New Way to Detect Heartbeat with Magnetic Mini-Sensors

Heart Attack Death Rate Declines Sharply

A miniature magnetic sensor using a tiny cloud of atoms has successfully tracked a human heartbeat for the first time.

In a new study, researchers from the National Institute of Standards and Technology (NIST) and the German national metrology institute tried out the sensors – which until now have been operated mostly in physics laboratories – in a near-clinical setting.

The new experiments were carried out at the Physikalisch Technische Bundesanstalt (PTB) in Berlin, Germany, in a building described as having the world's best magnetic shielding – necessary to block the Earth's magnetic field and other external sources from interfering with the high-precision measurements.

The NIST sensor – a tiny container of about 100 billion rubidium atoms in gas form, a low-power infrared laser, and optics – measured the heart's magnetic signature in picoteslas (trillionths of a tesla). The tesla is the unit that defines magnetic field strength.

For comparison, the Earth's magnetic field is a million times stronger (measured in millionths of a tesla) than a heartbeat, and an MRI machine uses fields several million times stronger still (operating at several tesla).

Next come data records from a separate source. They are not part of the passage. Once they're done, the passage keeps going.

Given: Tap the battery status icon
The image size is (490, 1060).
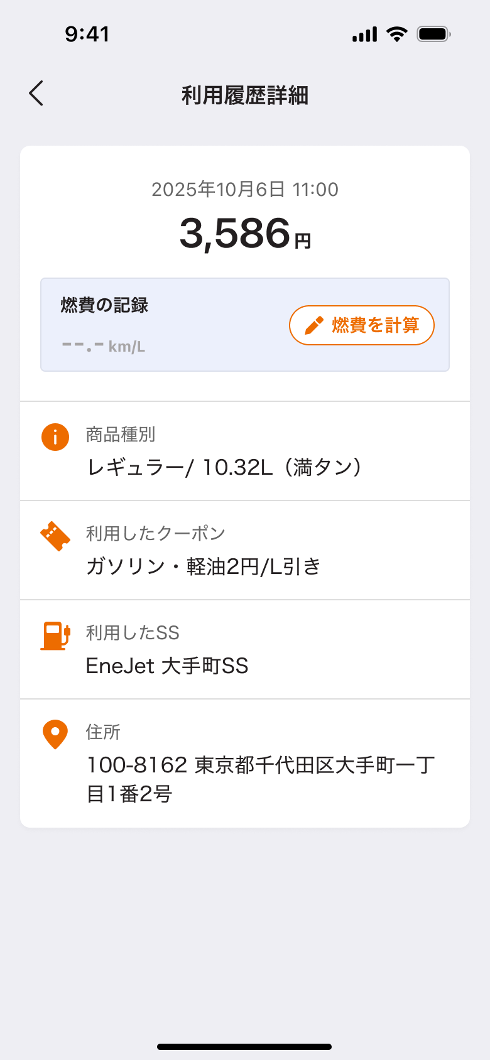Looking at the screenshot, I should click(434, 34).
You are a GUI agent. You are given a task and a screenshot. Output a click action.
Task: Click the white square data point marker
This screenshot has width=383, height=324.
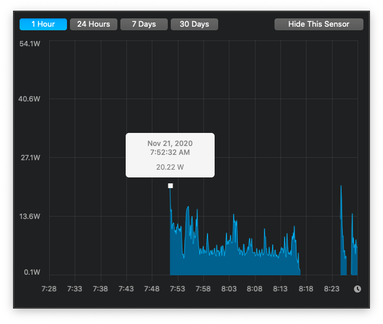[x=171, y=186]
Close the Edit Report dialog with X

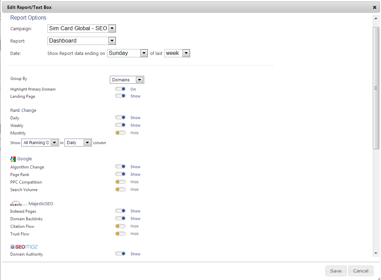click(374, 7)
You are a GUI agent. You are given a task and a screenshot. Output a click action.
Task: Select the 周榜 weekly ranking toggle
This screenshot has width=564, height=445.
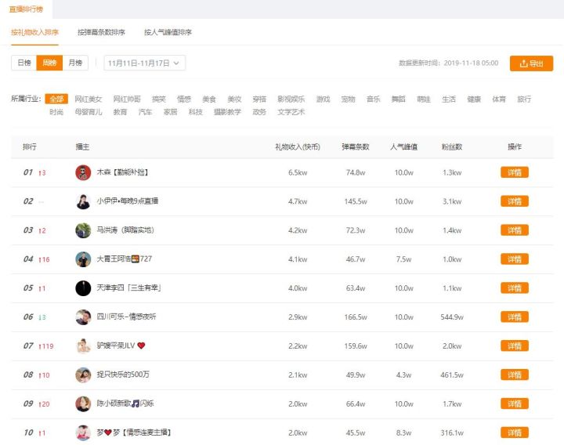49,63
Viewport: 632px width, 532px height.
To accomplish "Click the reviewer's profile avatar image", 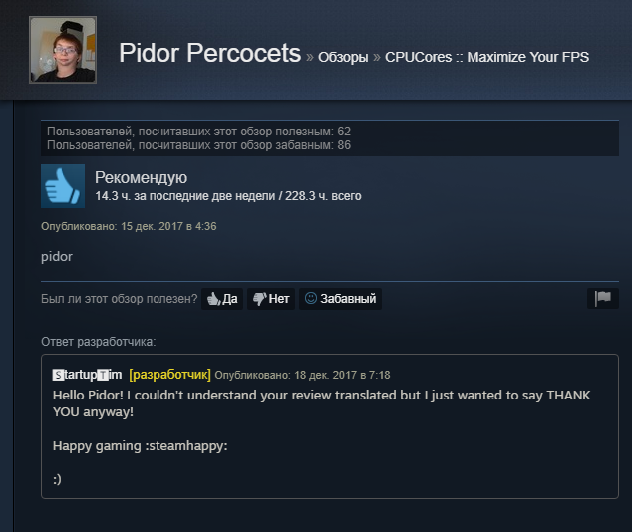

In the experiments at PTB, the NIST sensor was placed 0.20 inches (five millimeters) above the left chest of a person lying face up on a bed. The sensor successfully detected the weak but regular magnetic pattern of the heartbeat.

The same signals were recorded using the "gold standard" for magnetic measurements, a SQUID (superconducting quantum interference device). A comparison of the signals confirmed that the NIST mini-sensor correctly measured the heartbeat and identified many typical signal features.

The NIST mini-sensor generates more "noise" (interference) in the signal but has the advantage of operating at room temperature, whereas SQUIDs work best at –452 degrees Fahrenheit (-269 degrees Celsius) and require more complicated and expensive supporting apparatus.

A spin-off of NIST's miniature atomic clocks, NIST's magnetic mini-sensors were first developed in 2004. Recently, they were packaged with fiber optics for detecting the light signals that register magnetic field strength.

In addition, the control system has been reduced in size, so the entire apparatus can be transported easily to other laboratories.

The new results, described in the journal Applied Physics Letters, suggest that NIST mini-sensors could be used to make magnetocardiograms, a supplement or alternative to electrocardiograms.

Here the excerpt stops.